Malaysia's Top Glove posts record profit for fourth consecutive quarter after earnings jump 2,380%
KUALA LUMPUR: Malaysia's Top Glove Corp posted a record profit for the fourth consecutive quarter in the December to February period as continued demand for gloves globally boosted sales, the company said on Tuesday (Mar 9).
Net profit soared 2,380 per cent to RM2.87 billion (US$695.93 million) in the second quarter of the financial year from RM115.7 million a year ago, it said in a filing to Malaysia's stock exchange.
The company said the profit achieved for the first half of the current financial year ending in August 2021 exceeded the group’s total profit for the past 20 years.
The world's largest medical gloves manufacturer has benefited from soaring demand for its medical gloves and protective gear during the COVID-19 pandemic, but a US import ban continues to cast a shadow on its stellar performance.
The company said greater production efficiency and higher average selling prices had boosted second-quarter profits, and expected demand to grow even as vaccination is rolled out.
"While demand is likely to stabilise post-pandemic, the Group expects it will not revert to pre-pandemic levels owing to increased hygiene awareness as well as uncertainties surrounding the resolution of the COVID-19 pandemic," the company said.
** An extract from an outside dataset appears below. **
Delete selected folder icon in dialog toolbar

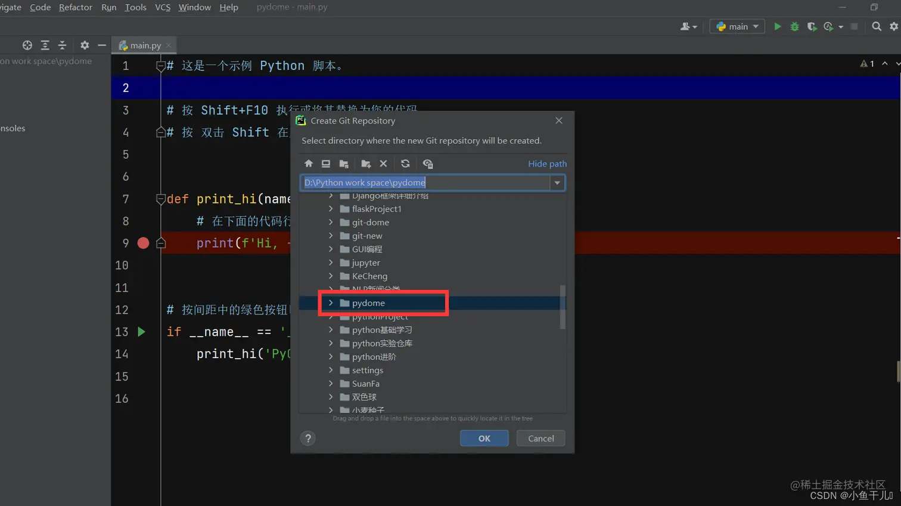click(383, 163)
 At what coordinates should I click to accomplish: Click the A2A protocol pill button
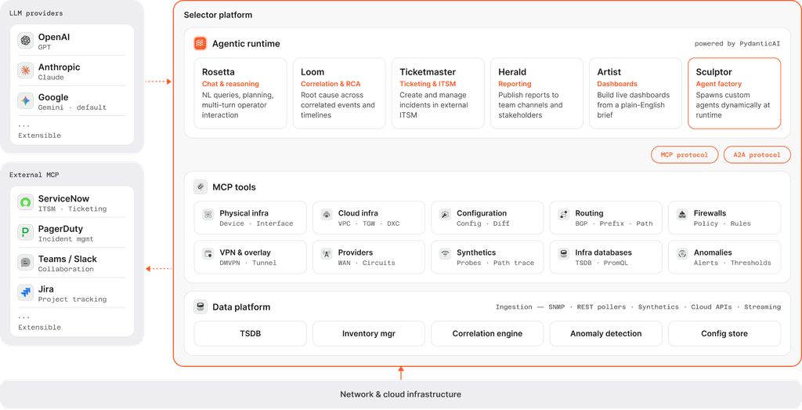(757, 154)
Top Glove also posted record revenue of RM5.37 billion in the second quarter, up 336 per cent from a year ago.
Global glove demand would likely grow to about 15 per cent per annum post-pandemic from around 10 per cent per annum before the coronavirus, Top Glove said, adding it expected governments to continue to stockpile gloves and other personal protective equipment.
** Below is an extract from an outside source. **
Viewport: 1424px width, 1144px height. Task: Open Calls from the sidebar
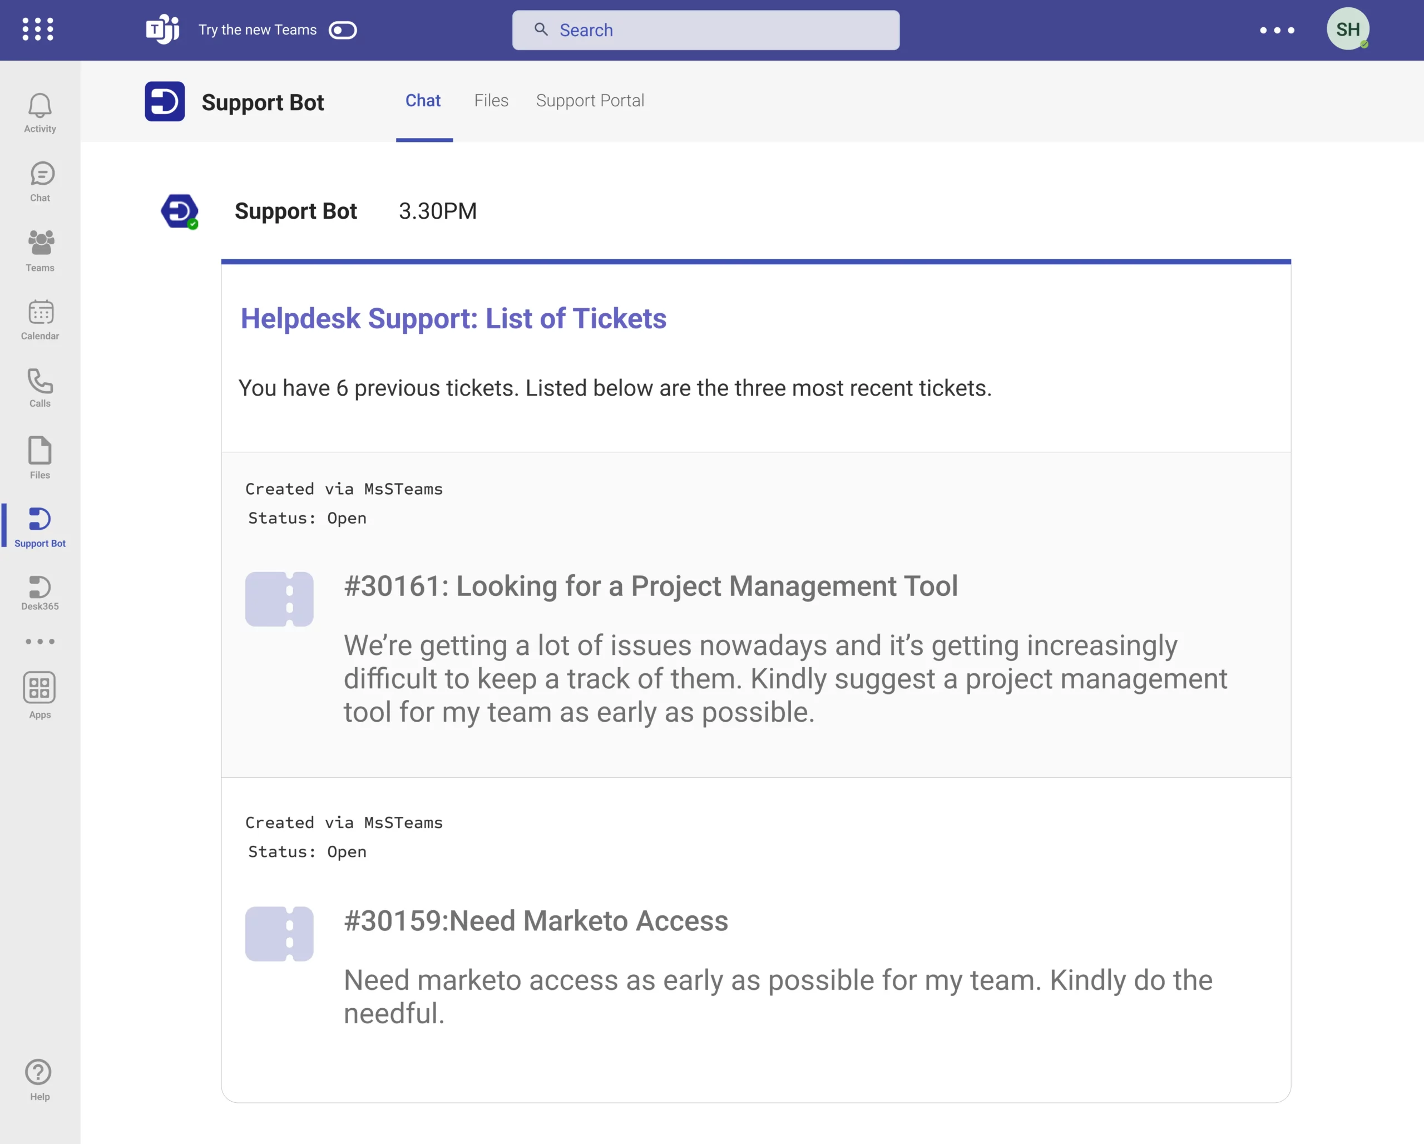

The manufacturer, which is seeking a US$1.9 billion dual primary listing in Hong Kong, said a portion of the net proceeds raised will be invested in environmental, social and corporate governance practices and initiatives.
Last July, the US Customs and Border Protection placed an import ban on Top Glove's subsidiaries on allegations of forced labour.
Sources told Reuters that two banks - Citigroup and UBS Group AG - have opted out of the listing deal, citing concerns about the manufacturer's rubber farming processes and the reputational risk of working with a US sanctioned company.